A recent report by De. Fi, a web3 “super app” and antivirus solution, in collaboration with the REKT database, revealed that only $4.9 million was successfully recovered out of the total losses incurred. This figure marks a decline from the $6.9 million recovered in the same period last year. Despite the challenges, the industry’s losses were significantly narrower than the staggering $462.3 million lost in Q1 2023, with the Euler Finance flash loan attack being responsible for 42.4% of the losses during that quarter.
The report also highlighted that the industry has managed to recover approximately $183 million so far this year, representing nearly 28% of the total $666.5 million lost to scams and hacks.
Concerns over Crypto De-banking Raised by Australia Treasury
The Australian government has recognized the risks associated with the increasing trend of cutting banking services to cryptocurrency exchanges, as several banks restrict specific services due to scam-related concerns. However, the Treasury has warned that such actions could have unintended consequences, potentially reducing transparency within the industry.
On June 28, the Australian Treasury released an official statement addressing potential policy responses to de-banking practices in the country. De-banking occurs when banks refuse services to customers citing various reasons such as Anti-Money Laundering compliance, sanctions, and reputational risks. The statement emphasized the need for insightful data to monitor and respond to debunking issues effectively.
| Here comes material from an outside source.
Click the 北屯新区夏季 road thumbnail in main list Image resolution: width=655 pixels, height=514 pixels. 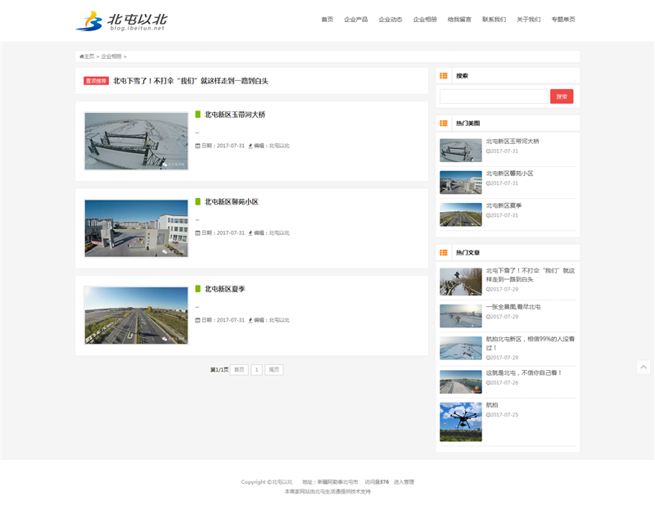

The Treasury’s move to protect the local crypto industry follows recent actions by major banks. In early June, CBA, the largest Australian bank, announced restrictions on certain payments to crypto exchanges due to scam risks. Similarly, Westpac previously banned its customers from transacting with Binance, a popular crypto exchange, in mid-May.
These developments took place during the Blockchain Australia event, a significant conference dedicated to blockchain and cryptocurrencies. Executives from all “Big Four” banks in Australia participated in a panel discussion, providing insights into their decision to limit services to crypto exchanges.